来源: 发布时间:2012-04-28【字体:
题目:The Strange Case of the Guangxi Cups
姓名:James W. Lankton
单位:Material Culture and Data Section

    UCL Institute of Archaeology

    London, UK

时间:2012年5月2号(周三)上午9:00
地点:溢智厅
Abstract:

Although glass vessels are generally rare in China before the end of the Han Dynasty, two groups stand out. Vessels of the first group, with the best known example being the fragments of a mosaic glass ribbed bowl found in Jiangsu, were made from natron glass and can safely be assumed to represent imports from the Roman world. Vessels of the second group are most often small cups (6 to 9cm rim diameter and 4-7cm high), with a few related examples of shallow bowls or plates. Their distribution is almost exclusively limited to Han-period tombs in present-day Guangxi Province and the former Han territory in northern Vietnam, and the total number of such vessels is around twenty. Most distinctive is the chemical compositional type, a low-lime potash glass not known in the West at this time, indicating an Asian origin for these ‘Guangxi’ cups. Several strands of evidence, including chemical composition, morphology and, perhaps most convincingly, an exclusive distribution in areas controlled by the Han Empire, have led most scholars to consider that these potash glass vessels were made locally (eg Borell 2010), making the ‘Guangxi’ cups the first glass vessels produced in Chinese territory.
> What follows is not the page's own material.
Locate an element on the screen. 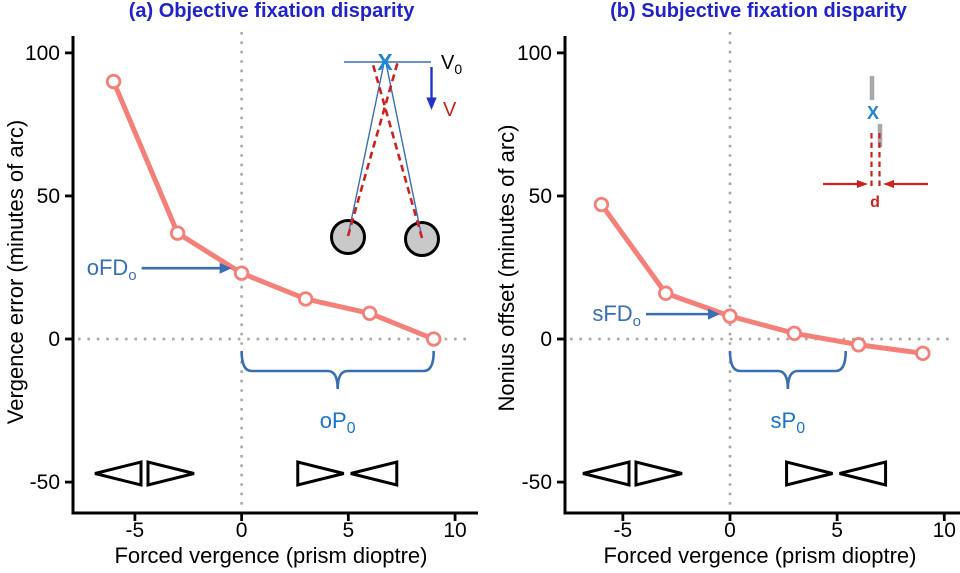  p-label: oP0 is located at coordinates (338, 422).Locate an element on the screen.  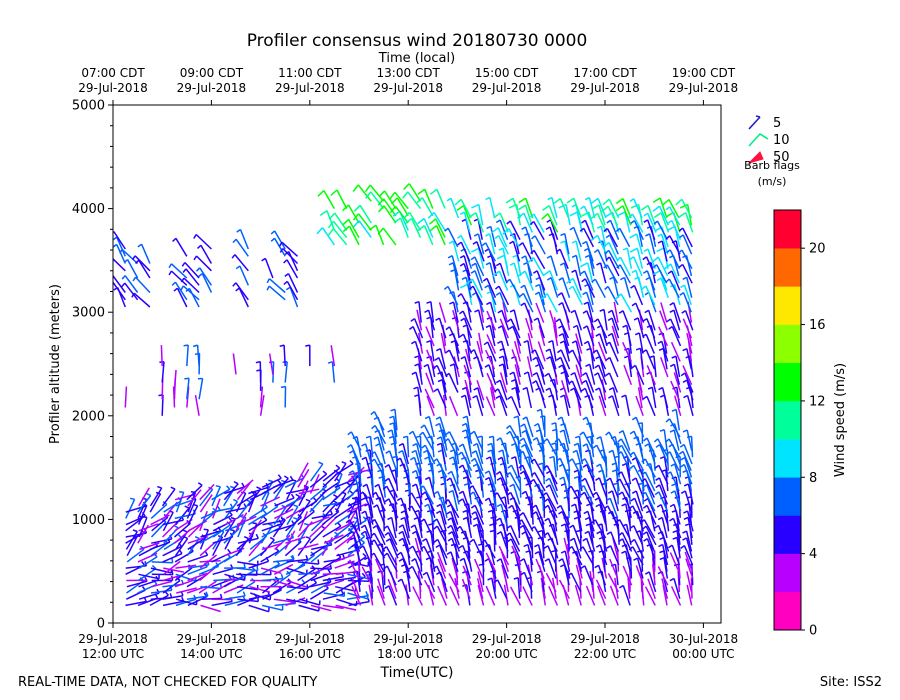
colorbar-band is located at coordinates (788, 573).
Imagine our surprise when we found fragments from at least twenty-seven low-lime potash glass vessels from three sites in Peninsular Thailand. Both by chemical analysis and by microscopic examination, these Thai fragments are indistinguishable from the Guangxi cups found in China, although no intact vessels have come from the Thai sites. Because the Thai material was uncovered in clandestine excavations, there is very limited archaeological information, although the other material found, including Chinese storage jars, supports a date in the late-Western Han to Eastern Han period. The great majority of the Thailand finds are from Tha Chana, a relatively small site just south of Khao Sam Kaeo, a well-excavated proto-urban area on the eastern coast of the Thai-Malay Peninsula, dating to the last four centuries BCE. Villagers at Tha Chana also found evidence for local glassworking, including large chunks of raw glass and debitage from bead, bracelet and possibly glass vessel manufacture.

There is no question that the Tha Chana potash glass vessel fragments are related to the cups found in Guangxi. What we don’t know is how. During this presentation, we will discuss some of the possible answers, drawing as well on other seemingly ‘Chinese’ materials found both at Tha Chana and, further west, at Arikamedu.